» **INSTRUCTIONS TO FOLLOW**
Copy the lines below, please, starting with the one that contains "375x366 pixels." and ending with the last. Pictures stay out.

» **SUPPLIED RECORDS**
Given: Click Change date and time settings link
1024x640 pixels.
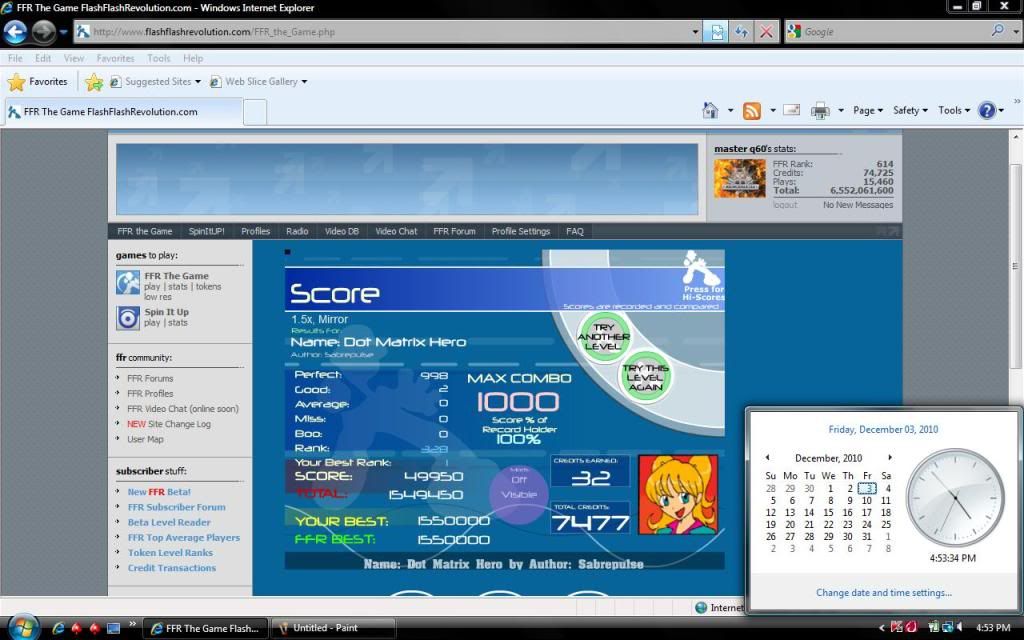Looking at the screenshot, I should 883,593.
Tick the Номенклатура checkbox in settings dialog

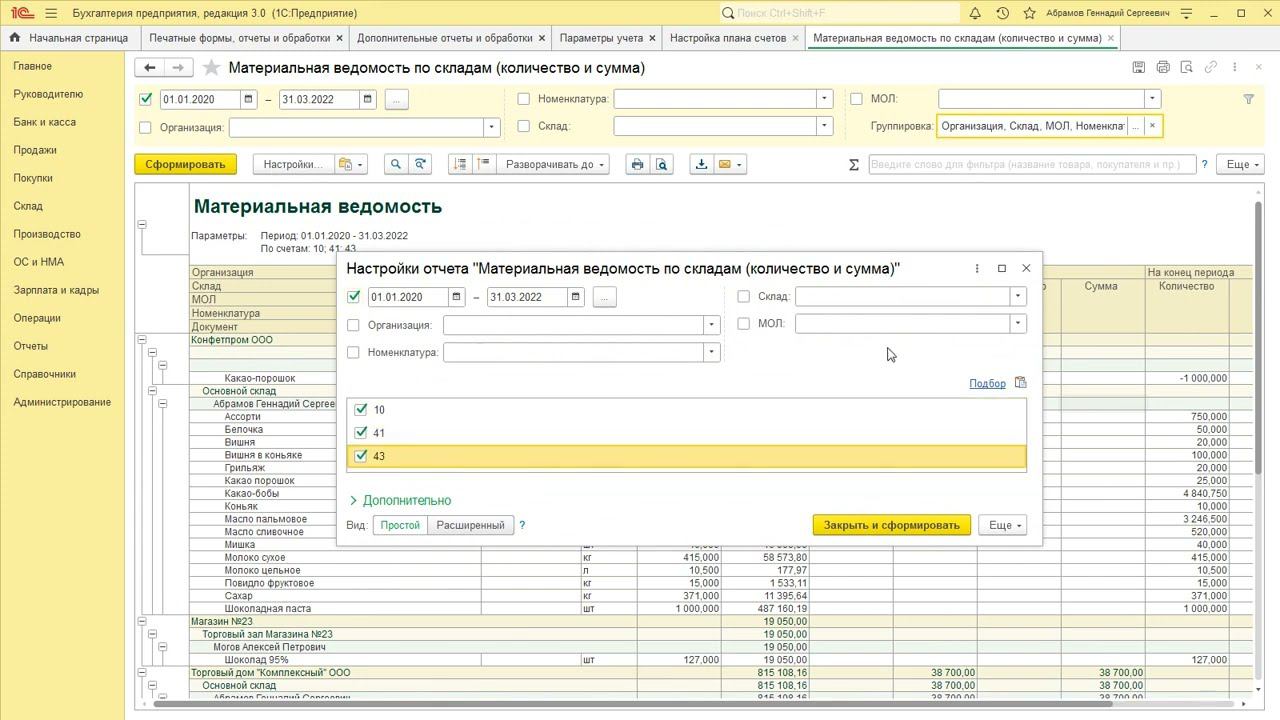click(353, 352)
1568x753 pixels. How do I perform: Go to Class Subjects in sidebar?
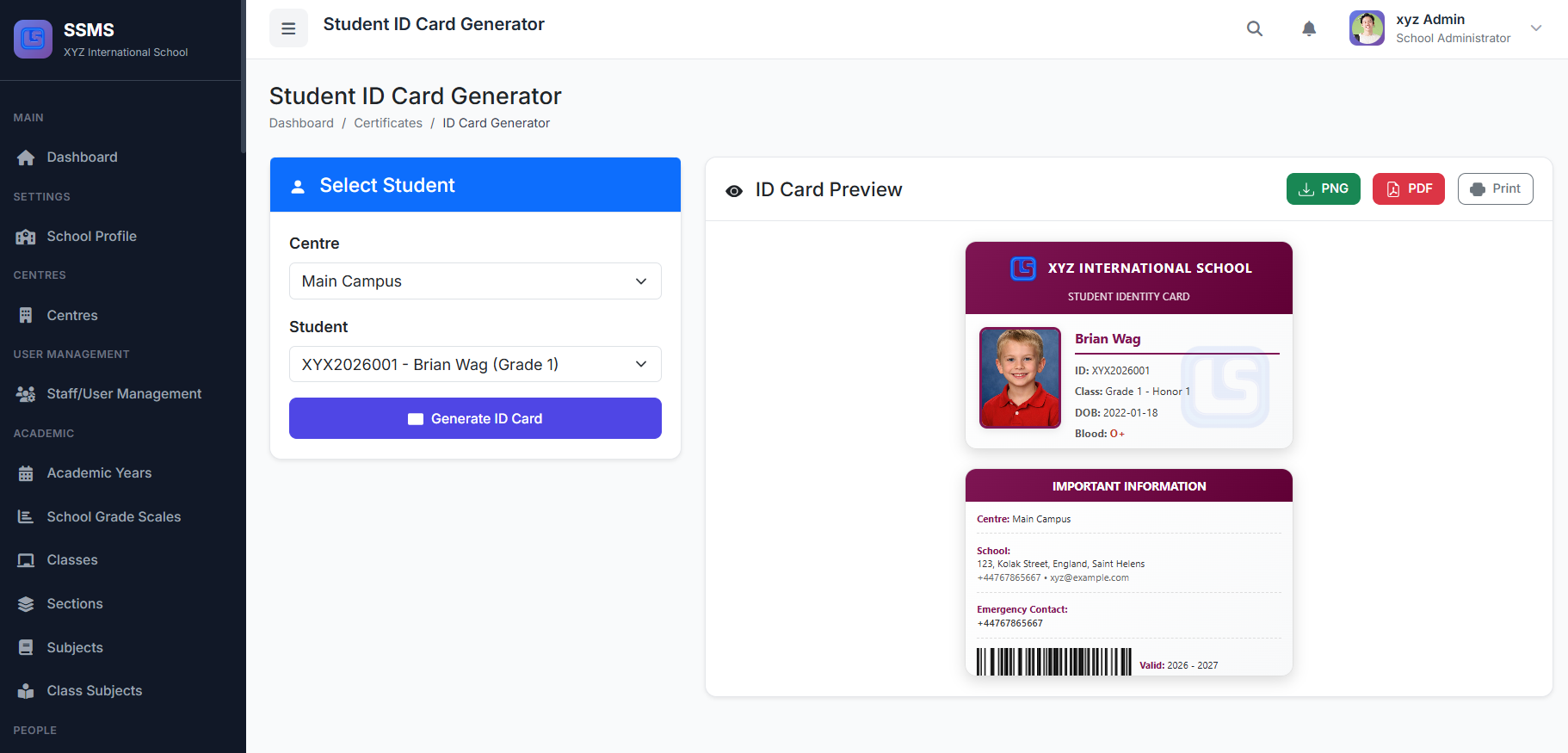(x=95, y=691)
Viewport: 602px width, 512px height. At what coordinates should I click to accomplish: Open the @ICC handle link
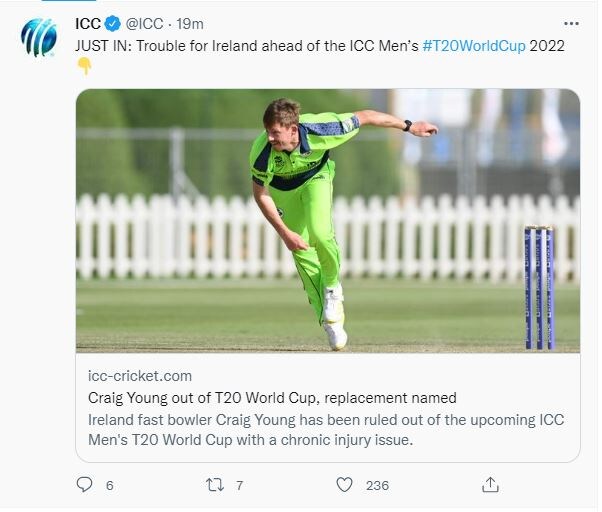pyautogui.click(x=144, y=24)
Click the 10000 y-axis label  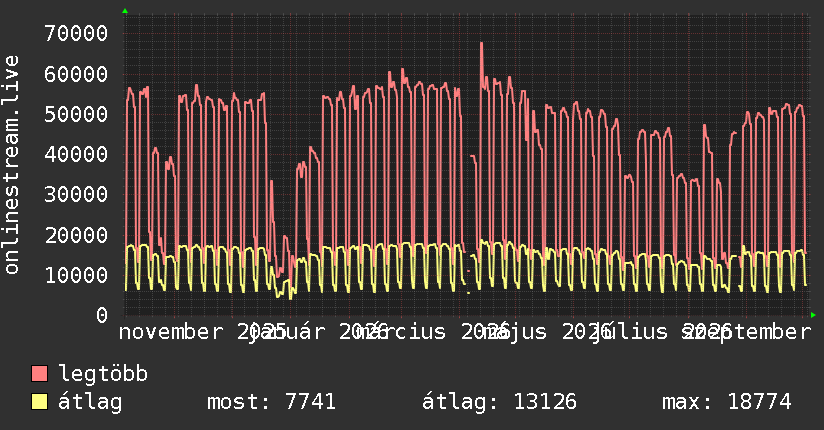(76, 275)
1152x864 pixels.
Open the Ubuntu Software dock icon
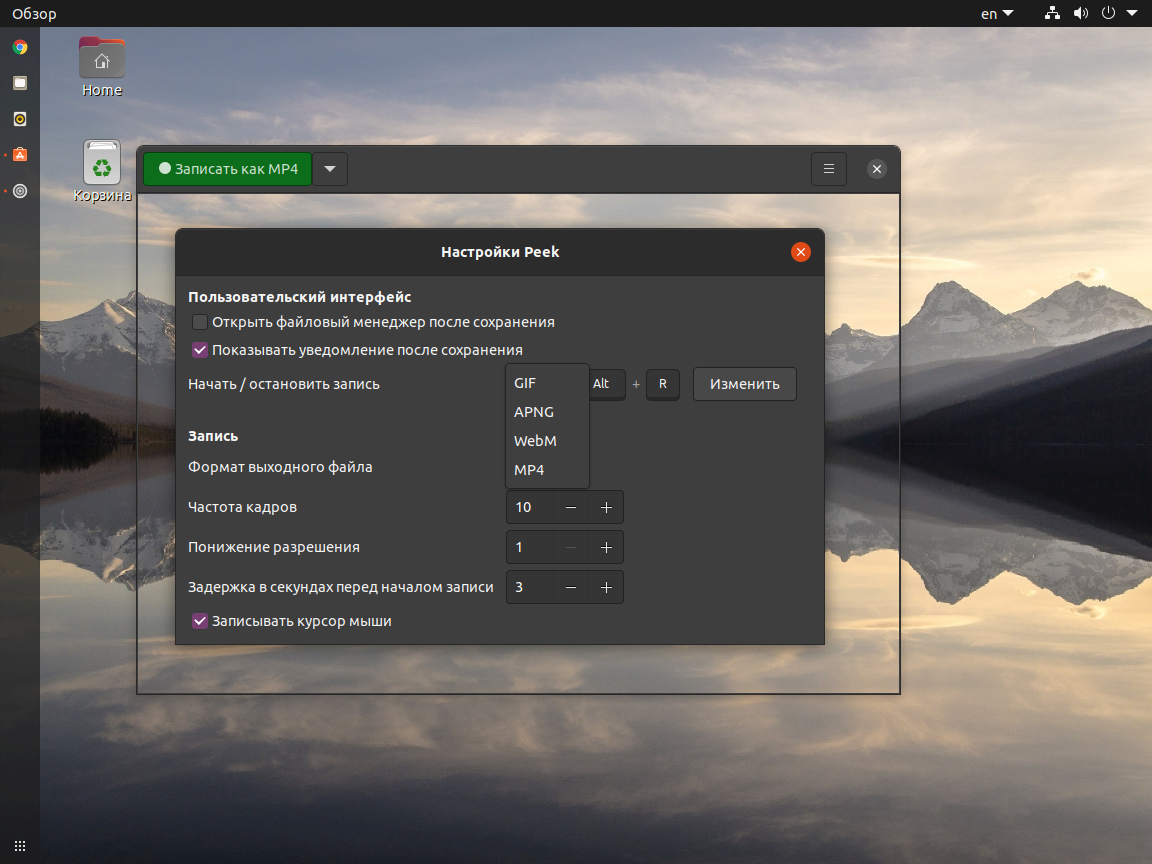[x=20, y=155]
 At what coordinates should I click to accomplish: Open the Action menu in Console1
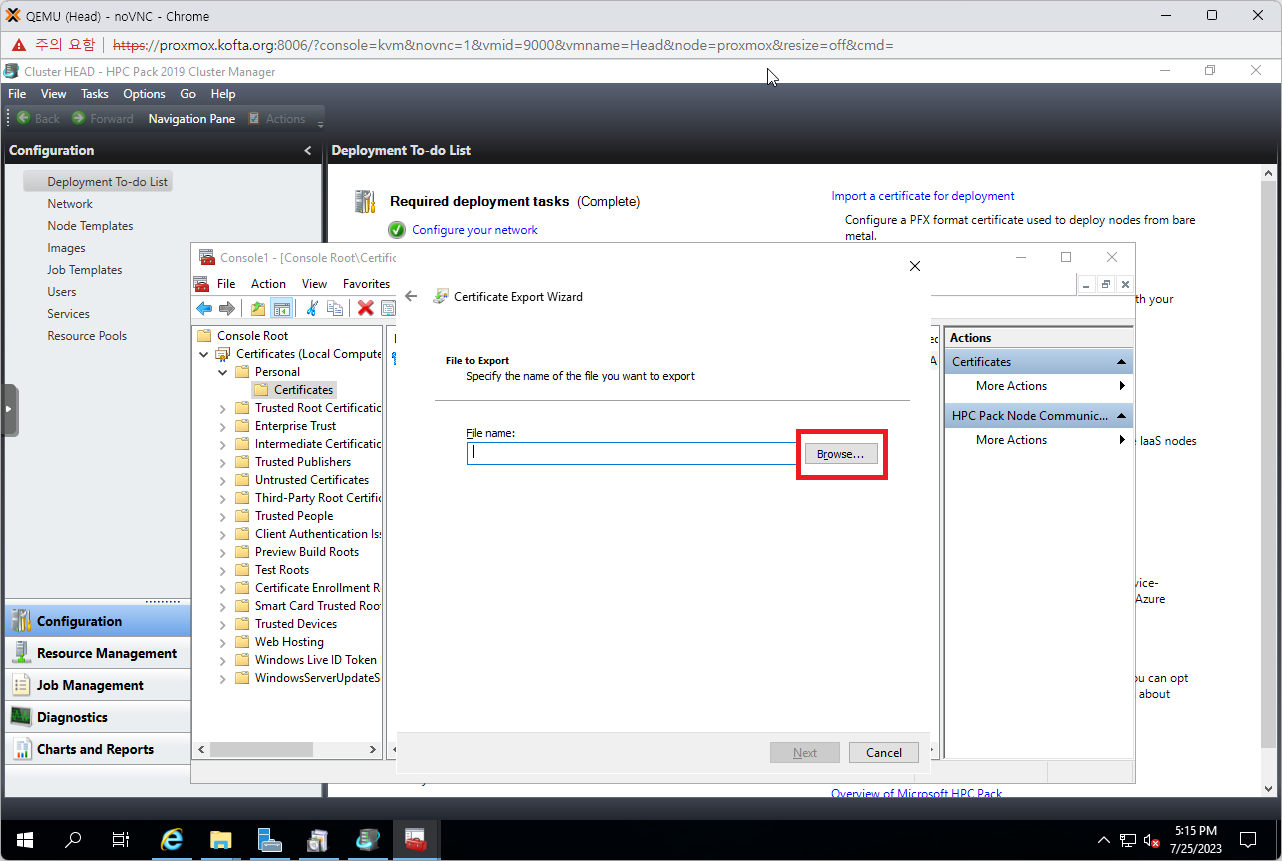(268, 284)
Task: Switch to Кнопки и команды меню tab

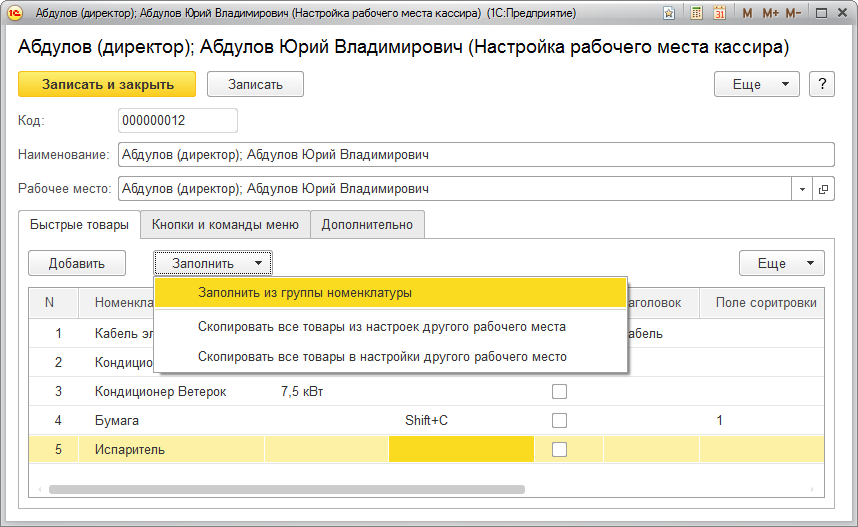Action: [225, 224]
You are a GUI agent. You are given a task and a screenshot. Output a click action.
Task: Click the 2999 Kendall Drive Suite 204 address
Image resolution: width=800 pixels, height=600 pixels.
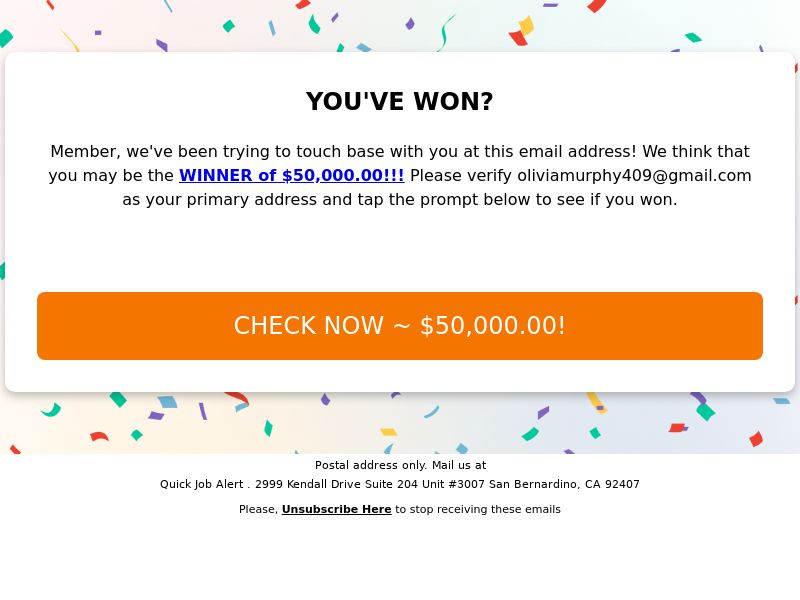(x=336, y=484)
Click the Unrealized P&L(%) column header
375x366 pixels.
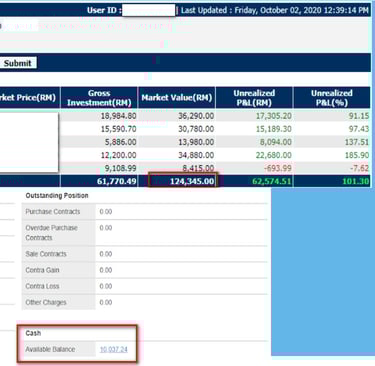(332, 98)
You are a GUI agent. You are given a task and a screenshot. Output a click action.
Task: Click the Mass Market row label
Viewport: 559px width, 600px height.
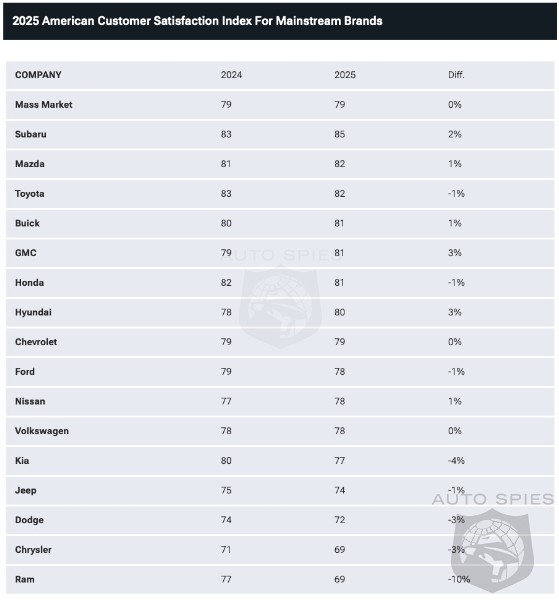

» **SOLUTION FOR THIS EXERCISE**
375x366 pixels.
(332, 98)
You are a GUI agent. You are given a task and a screenshot. Output a click action.
Task: Click the Mass Market row label
Viewport: 559px width, 600px height.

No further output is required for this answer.